Tenggelamnya Titanic mengakibatkan kematian sebanyak 1.514 orang dalam salah satu bencana maritim masa damai paling mematikan sepanjang sejarah. Titanic merupakan kapal terbesar di dunia pada pelayaran perdananya. Kapal ini dibangun pada 1909 sampai 1911 dan sanggup mengangkut 2.224 penumpang.
Kita bertahan dalam paradigma berpikir bahwa bumi ini ibarat "kapal besar , kokoh dan tak mungkin tenggelam". Sama dengan paradigma berpikir para penumpang kapal besar Titanic yang kala itu yang sangat kagum dan percaya diri memandang Titanic sebagai kapal yang megah, kokoh dan tak mungkin tenggelam.
Namun, tanpa kita sadari ternyata bumi perlahan-lahan bocor, hancur dan tenggelam sementara kita, "penumpang bumi" lambat menyadarinya, sama halnya dengan penumpang Kapal Titanic
Di samping paradigma berpikir "perspektif penumpang Titanic" di atas, kita memang demikian gampang untuk tidak menyadari bahwa bahaya lingkungan hidup global sudah berada di depan mata kita, karena sifat dari bahaya global bernama pemanasan global tersebut memang tidak langsung membunuh tapi dampaknya terjadi secara perlahan-lahan dan sebenarnya kita sedang merasakannya saat ini.
Tanda-tanda terjadinya pemanasan global sebenarnya telah dan sedang kita rasakan, ketika kita merasakan panas bumi kita beda dengan panas puluhan tahun sebelumnya. Termometer alami dalam tubuh kita memang merasakan daya sengat panas matahari saat ini lebih meningkat dibanding waktu-waktu yang lalu. Mengapa demikian? panas sang surya yang mencapai bumi yang harusnya dipantulkan kembali terperangkap oleh gas rumah kaca di atmosfer.
Tanda-tanda lainnya adalah ketika petani mengeluh karena musim yang tak menentu yang akhirnya mengacaukan pola tanam jenis yang bergantung pada keteraturan siklus musim panas dan hujan. Suatu kondisi yang berbeda dengan kondisi tempo dulu, di mana petani tahu persis kapan musim panas - kapan musim hujan.

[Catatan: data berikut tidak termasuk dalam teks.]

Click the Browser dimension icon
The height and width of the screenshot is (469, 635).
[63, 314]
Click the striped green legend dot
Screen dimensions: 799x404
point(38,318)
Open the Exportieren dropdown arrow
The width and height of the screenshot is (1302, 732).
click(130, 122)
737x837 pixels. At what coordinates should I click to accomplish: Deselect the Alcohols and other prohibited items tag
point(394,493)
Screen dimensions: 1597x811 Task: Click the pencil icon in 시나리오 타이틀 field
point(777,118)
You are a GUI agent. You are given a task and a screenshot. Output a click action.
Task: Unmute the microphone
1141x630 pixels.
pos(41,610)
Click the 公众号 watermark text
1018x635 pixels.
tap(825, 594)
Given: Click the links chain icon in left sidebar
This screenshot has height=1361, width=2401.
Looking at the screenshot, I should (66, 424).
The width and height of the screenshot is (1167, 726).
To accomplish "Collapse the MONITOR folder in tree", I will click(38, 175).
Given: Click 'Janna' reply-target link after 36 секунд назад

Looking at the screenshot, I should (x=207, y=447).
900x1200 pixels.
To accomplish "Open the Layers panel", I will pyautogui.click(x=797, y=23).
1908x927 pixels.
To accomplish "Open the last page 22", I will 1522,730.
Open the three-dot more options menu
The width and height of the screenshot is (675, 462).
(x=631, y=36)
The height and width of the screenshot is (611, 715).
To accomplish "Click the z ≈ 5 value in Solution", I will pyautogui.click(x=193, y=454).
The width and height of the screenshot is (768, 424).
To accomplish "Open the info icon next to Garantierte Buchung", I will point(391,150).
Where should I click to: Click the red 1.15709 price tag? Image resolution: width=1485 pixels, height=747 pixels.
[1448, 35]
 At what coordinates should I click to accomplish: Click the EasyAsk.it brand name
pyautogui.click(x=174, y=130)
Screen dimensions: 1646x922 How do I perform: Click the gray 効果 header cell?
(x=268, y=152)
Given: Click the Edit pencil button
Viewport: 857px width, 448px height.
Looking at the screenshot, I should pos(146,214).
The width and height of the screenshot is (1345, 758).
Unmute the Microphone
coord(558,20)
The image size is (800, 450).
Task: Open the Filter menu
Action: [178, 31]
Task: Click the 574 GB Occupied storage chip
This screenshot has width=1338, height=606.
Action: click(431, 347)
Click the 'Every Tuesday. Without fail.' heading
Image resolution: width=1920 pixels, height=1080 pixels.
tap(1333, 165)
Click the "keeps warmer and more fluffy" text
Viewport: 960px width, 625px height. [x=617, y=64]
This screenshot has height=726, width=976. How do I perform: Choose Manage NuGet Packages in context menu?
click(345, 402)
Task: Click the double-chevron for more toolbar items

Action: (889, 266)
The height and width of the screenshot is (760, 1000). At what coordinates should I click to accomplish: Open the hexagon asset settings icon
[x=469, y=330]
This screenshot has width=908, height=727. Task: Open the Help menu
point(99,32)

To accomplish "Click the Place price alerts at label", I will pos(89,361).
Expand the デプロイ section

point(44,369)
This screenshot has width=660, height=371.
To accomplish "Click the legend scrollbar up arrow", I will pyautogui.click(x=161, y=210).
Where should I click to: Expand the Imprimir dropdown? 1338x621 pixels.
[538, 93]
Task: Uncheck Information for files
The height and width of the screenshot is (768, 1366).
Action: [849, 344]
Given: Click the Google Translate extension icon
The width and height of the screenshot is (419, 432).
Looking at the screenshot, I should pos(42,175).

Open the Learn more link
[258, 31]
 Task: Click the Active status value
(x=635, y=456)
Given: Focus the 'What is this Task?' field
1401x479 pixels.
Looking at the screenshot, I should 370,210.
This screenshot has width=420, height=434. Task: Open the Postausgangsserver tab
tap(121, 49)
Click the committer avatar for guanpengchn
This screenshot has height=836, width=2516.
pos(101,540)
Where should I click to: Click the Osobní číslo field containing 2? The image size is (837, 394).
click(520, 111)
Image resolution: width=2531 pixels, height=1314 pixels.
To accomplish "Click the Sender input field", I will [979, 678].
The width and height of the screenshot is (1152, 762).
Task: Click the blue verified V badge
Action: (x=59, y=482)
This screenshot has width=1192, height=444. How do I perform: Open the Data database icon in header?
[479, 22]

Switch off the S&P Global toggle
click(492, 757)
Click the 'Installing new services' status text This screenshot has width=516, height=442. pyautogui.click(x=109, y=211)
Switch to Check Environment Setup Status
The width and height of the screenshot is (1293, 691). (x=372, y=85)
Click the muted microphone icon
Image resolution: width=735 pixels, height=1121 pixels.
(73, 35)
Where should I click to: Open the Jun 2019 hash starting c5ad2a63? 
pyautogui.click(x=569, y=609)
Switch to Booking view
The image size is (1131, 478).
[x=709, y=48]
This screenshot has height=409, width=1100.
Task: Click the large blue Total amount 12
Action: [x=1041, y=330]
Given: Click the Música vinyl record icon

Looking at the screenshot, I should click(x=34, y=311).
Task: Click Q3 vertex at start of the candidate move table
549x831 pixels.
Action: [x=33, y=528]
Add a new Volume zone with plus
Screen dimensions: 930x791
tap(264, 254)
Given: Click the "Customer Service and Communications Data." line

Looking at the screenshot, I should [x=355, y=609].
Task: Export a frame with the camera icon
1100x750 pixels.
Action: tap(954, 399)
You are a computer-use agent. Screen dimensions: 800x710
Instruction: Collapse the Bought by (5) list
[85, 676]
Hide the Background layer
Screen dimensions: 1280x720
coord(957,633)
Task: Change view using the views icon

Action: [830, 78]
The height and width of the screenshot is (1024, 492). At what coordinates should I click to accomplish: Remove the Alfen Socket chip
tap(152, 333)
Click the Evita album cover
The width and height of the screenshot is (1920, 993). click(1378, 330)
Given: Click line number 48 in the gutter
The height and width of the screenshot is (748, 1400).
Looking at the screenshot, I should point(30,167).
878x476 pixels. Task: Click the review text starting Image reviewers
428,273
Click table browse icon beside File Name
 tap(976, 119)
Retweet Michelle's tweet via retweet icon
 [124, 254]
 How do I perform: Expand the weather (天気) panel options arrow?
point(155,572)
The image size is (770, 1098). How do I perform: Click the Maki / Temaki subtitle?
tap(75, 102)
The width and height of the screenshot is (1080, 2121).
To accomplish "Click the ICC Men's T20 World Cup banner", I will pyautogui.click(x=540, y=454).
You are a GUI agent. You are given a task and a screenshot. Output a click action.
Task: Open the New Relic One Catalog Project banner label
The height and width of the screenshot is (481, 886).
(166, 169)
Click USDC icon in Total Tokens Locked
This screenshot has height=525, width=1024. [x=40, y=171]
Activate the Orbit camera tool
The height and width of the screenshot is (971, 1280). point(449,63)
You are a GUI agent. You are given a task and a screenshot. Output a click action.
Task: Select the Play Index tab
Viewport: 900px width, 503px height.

Gelombang pasang air laut yang menyebabkan ratusan warga mengungsi beberapa tahun lalu juga dapat dibaca sebagai dampak pemanasan global dan melting ice. Di laut dampak bencana global ini juga mulai terkuak. Hasil penelitian Global Coral Reef Monitoring Network menunjukkan, lebih dari dua pertiga terumbu karang di seluruh dunia telah rusak, bahkan terancam punah. Ancaman ini tak lain karena adanya pemanasan global yang tengah terjadi.
Pemanasan global merupakan ancaman besar yang terjadi sebagai akibat dari serangkaian peristiwa, yang nantinya akan kita temui bahwa asal muasal terjadinya berawal dari tindakan manusia yang tidak mampu memprediksi dampak kedepan, sehingga tidak antisipatif dan lebih mengutamakan kepuasan ekonomi semata tanpa memperhitungkan aspek keberlanjutan (sustainable) dari suatu planet bumi yang cuma ada satu.